Monday, February 23, 2009

Preparing the next generation

I've been thinking a lot lately about the "next gen" English major. Maybe it's because I'm preparing to teach a writing tutor practicum in the fall, so I'm thinking about preparing English teachers for today's classroom. Or maybe it's because last week my colleagues and I sat down to review our Rhetoric and Writing major curriculum, so I'm thinking about the "value" of an English degree. Or maybe it's because I'm on a committee charged with recruiting new English majors, so I find myself wondering after every meeting what attracts students to English.
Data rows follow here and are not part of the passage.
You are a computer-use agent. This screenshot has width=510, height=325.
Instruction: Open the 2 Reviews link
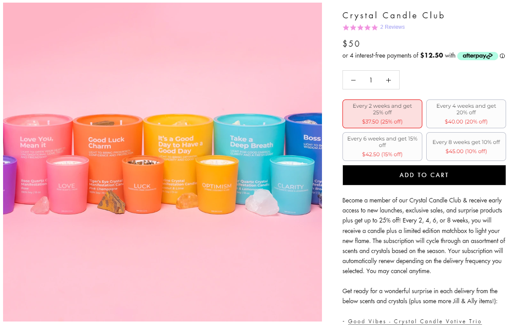click(x=392, y=27)
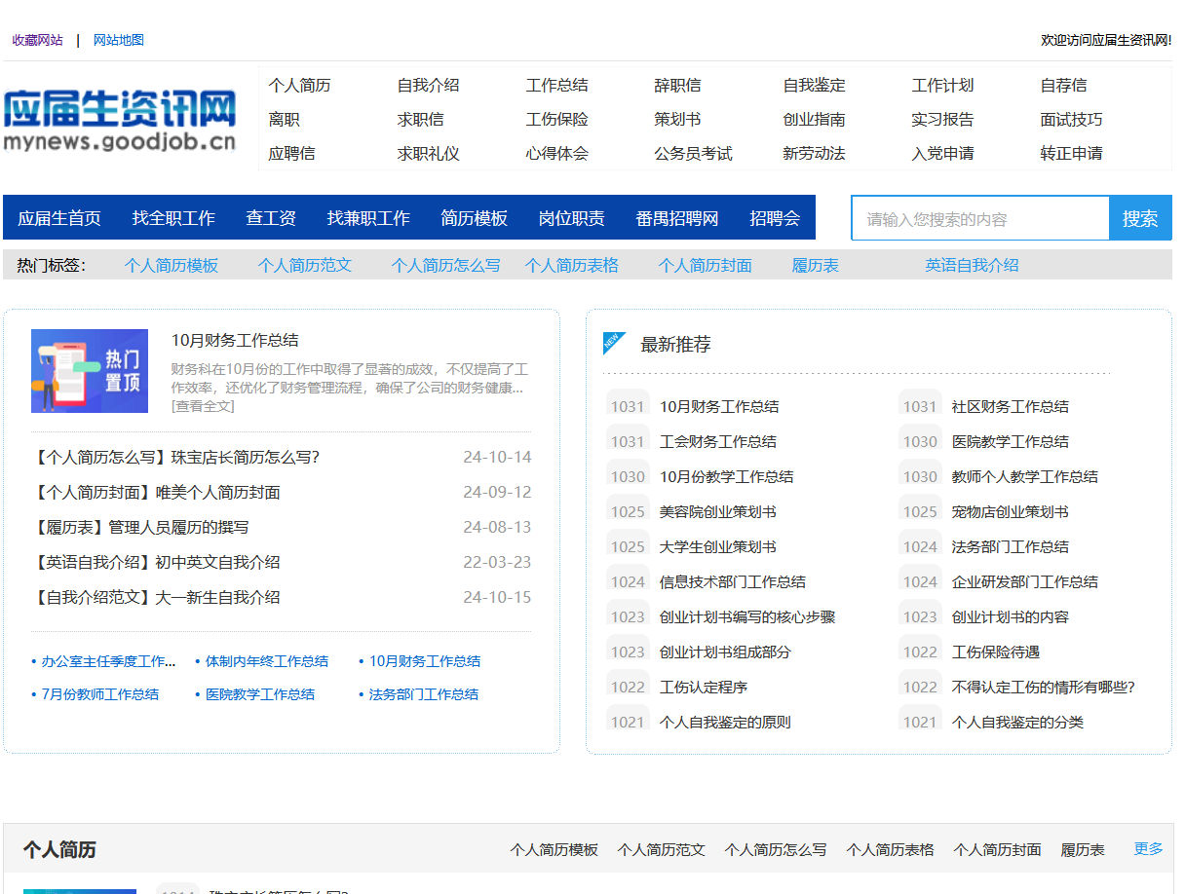Select the 找全职工作 navigation tab
The image size is (1185, 894).
(x=175, y=218)
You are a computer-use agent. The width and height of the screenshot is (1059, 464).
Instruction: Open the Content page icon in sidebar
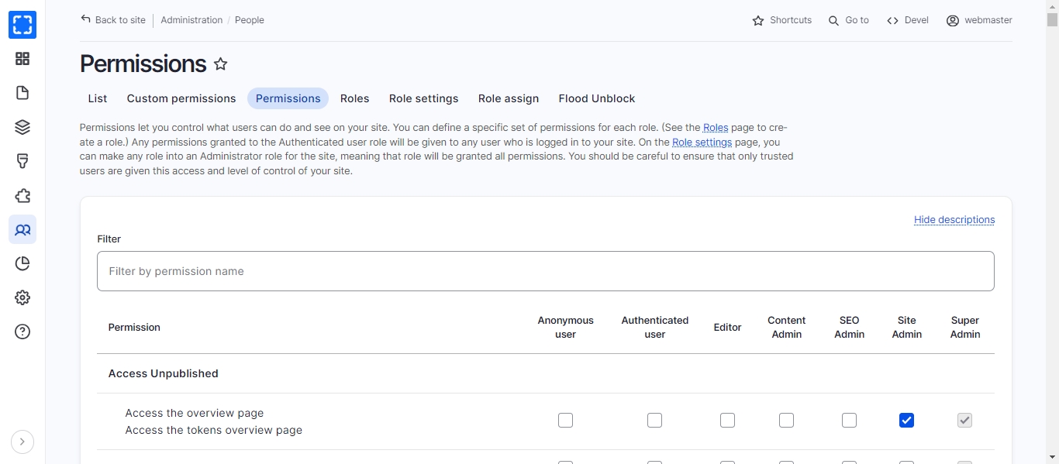22,93
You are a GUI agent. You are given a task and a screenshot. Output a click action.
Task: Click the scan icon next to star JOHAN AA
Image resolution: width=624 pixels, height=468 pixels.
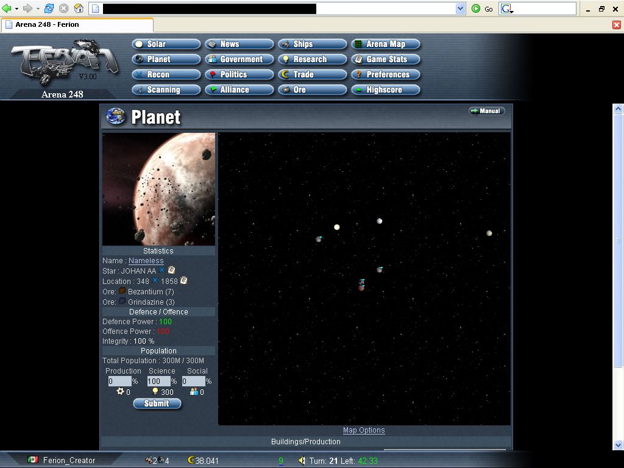click(x=162, y=270)
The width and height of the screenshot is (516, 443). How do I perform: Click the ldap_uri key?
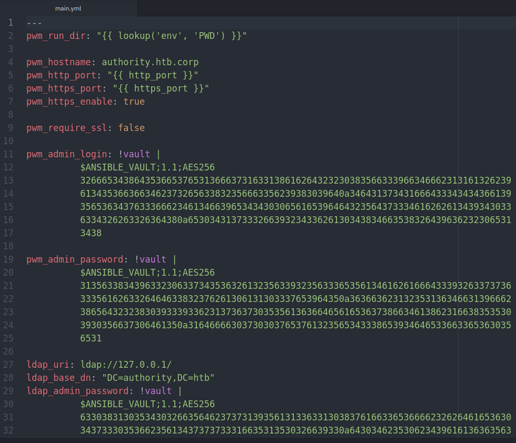[51, 365]
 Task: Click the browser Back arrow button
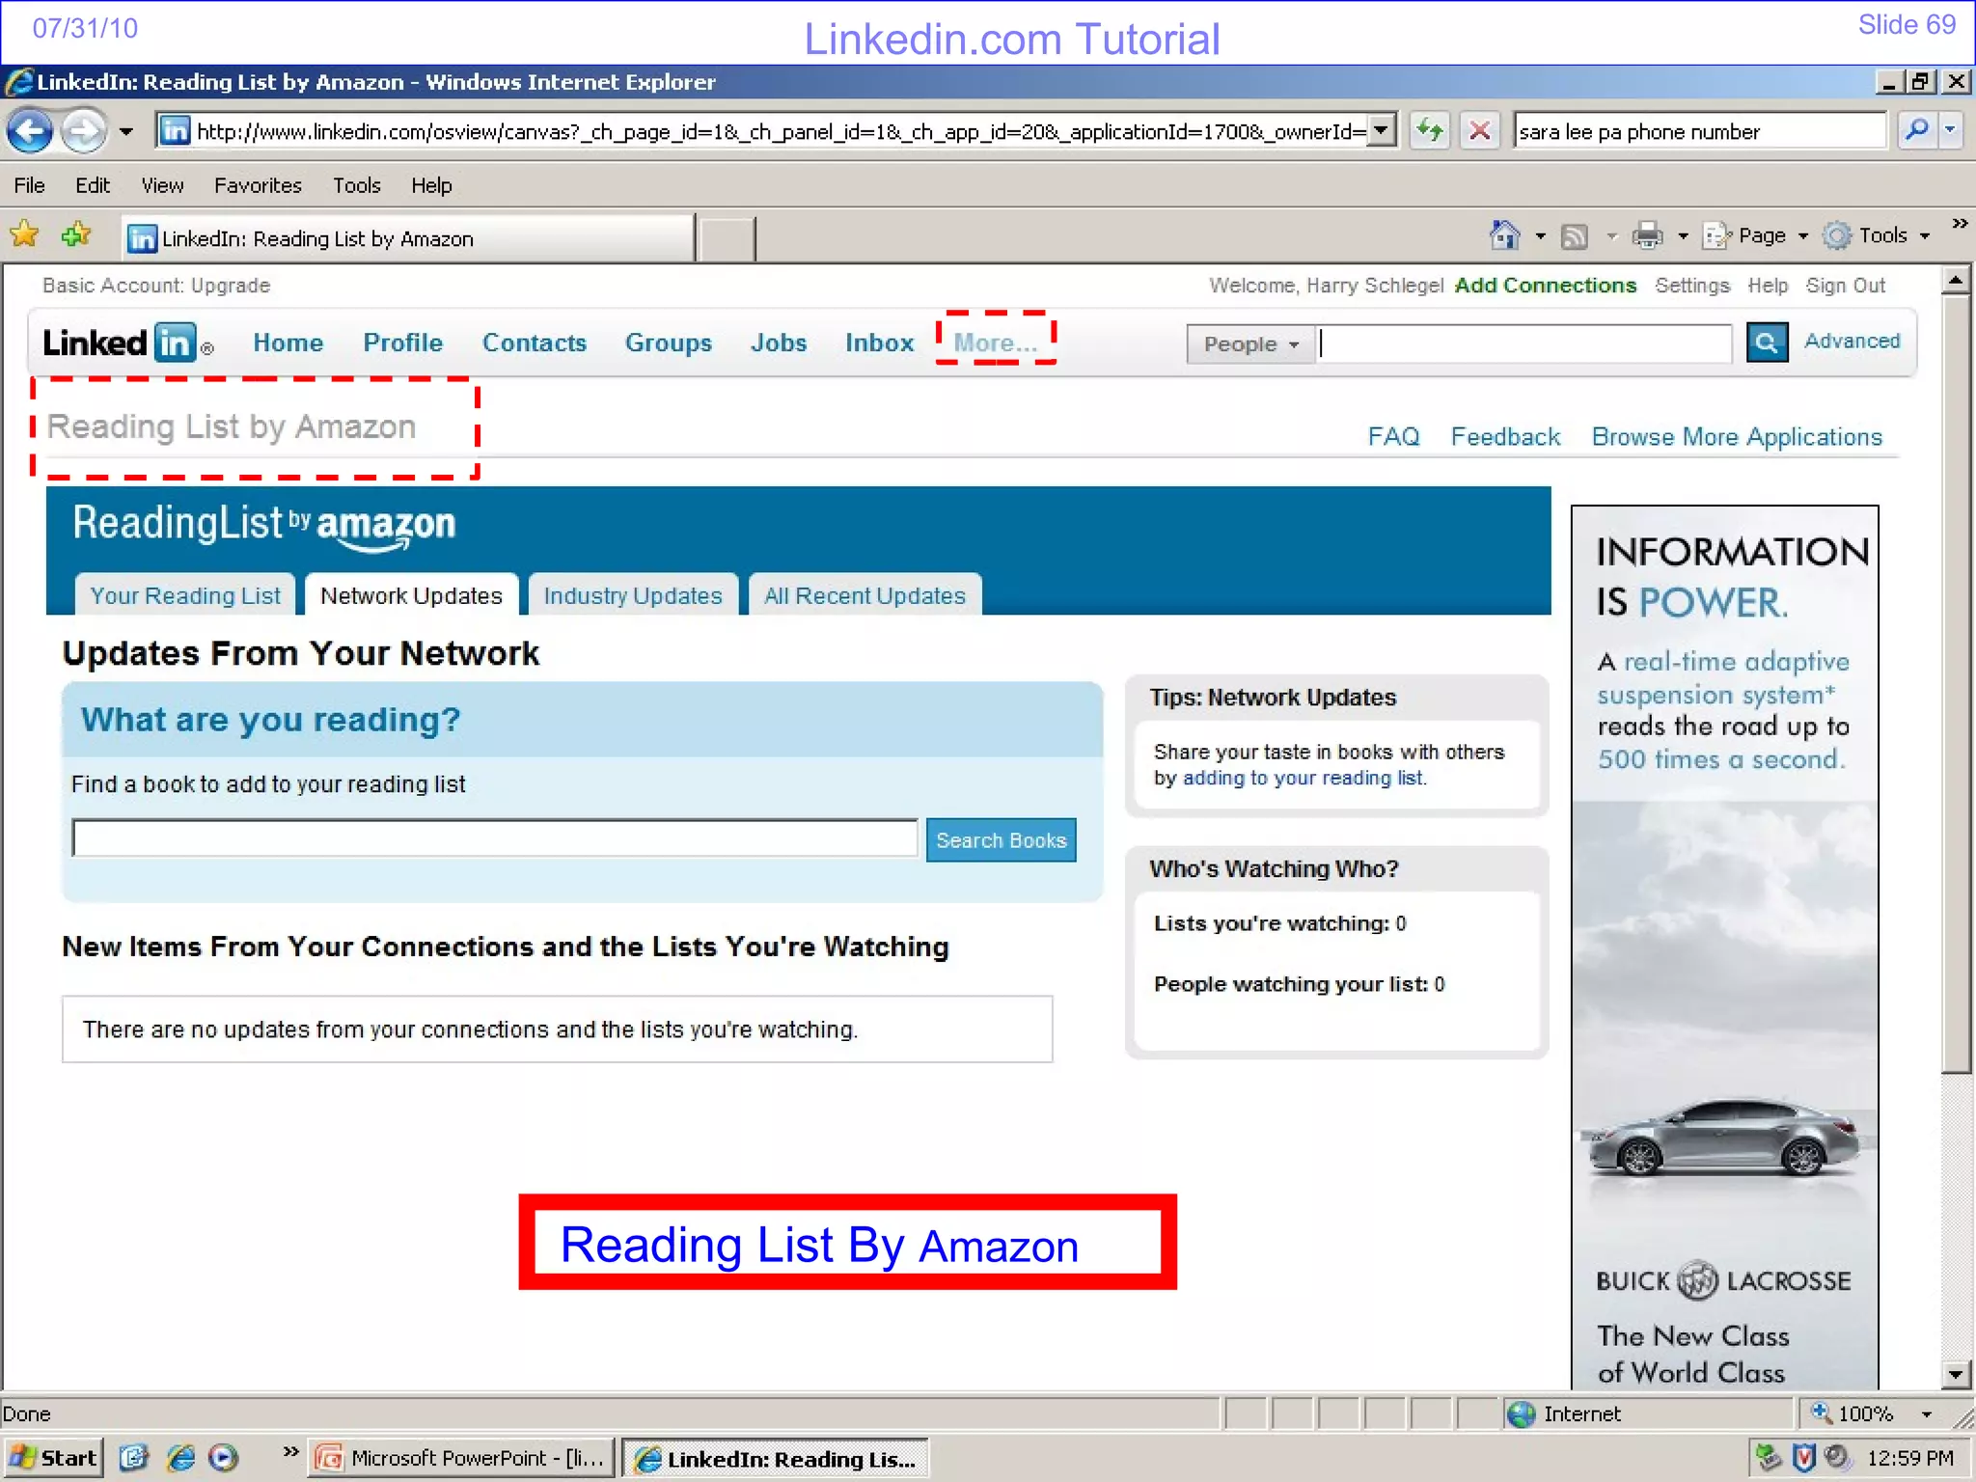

English majors have a lot more possibilities than just teaching writing nowadays. Case in point: My husband, who has a BA and an MA in English but is actually an attorney (one who works in healthcare administration, not as a trial lawyer, in fact). When I started out as an English major, I had in mind becoming the next great American author, though admittedly I was convinced I might need to teach to support myself before my first novel hit it big. I look at today's English majors and I think to myself, in our visually-saturated culture, what do you want from your English major?

Our committee polled the English faculty for some slogans we could put on the lanyards, jump-drives, coffee mugs and posters we're going to distribute as "swag" at all recruitment and orientation events. Here's a sample of what we came up with:

English majors: We help you get the words out
Write or Wrong - Workshop It
Write Your Heart Out
English Majors Have Character
English - Because Numbers Don't Count
English Majors luv txt
There's no tense like the present
English - because we already know American
Just in case you run into subtitle
English - Go Words!
English - You just wouldn't understand

It's this last slogan that makes me simultaneously laugh and cringe. I laugh, because I know it to be true: Every Monday, Wednesday and Friday, I teach the hell out of short stories, essays, and rhetorical theory that many of my students would never bother thinking about on their own. I long ago accepted that I am the weird one in the room, not because I love learning, thinking, writing and reading - many of my students do - but because I see the intersections between those activities in a way many of my students, bright and wonderful as they are, simply don't.

Yet I cringe, because it strikes me that as institutional entities English Departments may be watering down what it is that we do, what we offer. Our Rhetoric and Writing emphasis has opted for the language "marketplace-oriented writing" to describe what we teach. I don't disagree with this assessment; we teach technical writing, grant writing, web authoring, all useful skills in the marketplace.

But do students major in English because they're worried about the marketability of their degree? Do they become English teachers to pass on a marketable skill? Or is it more likely that English majors become English majors because they understand the preciousness of this statement: "English Majors: Without us, you're stuck with reality TV"?

I understand the need to evaluate how our degree programs prepare students for life after college, not only for financial success (which is certainly not unimportant in our floundering economy) but also for professional success (offering them a skill, a craft, they can really use). But I'm wary of creating a new generation of English teachers, authors, critics, or hell, even lawyers and businesspeople who feel like others "understand" what it means to be an English major. I want us to hold onto our weirdness, our bookishness, our obsession with the life of the mind ("Real Life Sucks - Live in Ours"), even if it means we don't go mainstream, can't easily convince worried parents that their child really will make a living from reading and writing.

I want a next generation of English teachers who live by this slogan: Because the world is in the hands of its author, major in English. That may mean we have less people clamoring to be English majors than pre-med, pre-law, computer science or business majors, but I think it's time we accepted that it's okay to be small. Hey, it might even mean we're elite.

1 comment:

  1. I completely agree. I majored in English because I love language and its uses, I love manipulating it, and I understand the importance of needing to communicate. But I also know quite a few English majors that don't share that same idea; they're thinking, "Gee I can get a job if I can write." They go through the motions, memorize what the professor uses, and regurgitate it in their papers. And sometimes I think a requirement to be an English major (or really, any major) is to be thoroughly possessed by what you're learning.

    Then again, as an English major (and even with my Psychology major), I get a lot of crap from my Science-majored friends who don't understand what it means to be an English major. They think we sit around and talk about books all day (or bullshit about what's going on in people's heads for the Psychology part), and that's how I maintain my 4.0.

    I want people to understand the amount of work we do, and the amount of intelligence and passion it takes to really be GOOD at what we do, but I do like that we're our own different breed. When I first picked my major, I enjoyed the fact I didn't think about the marketplace. I'd like to keep it that way.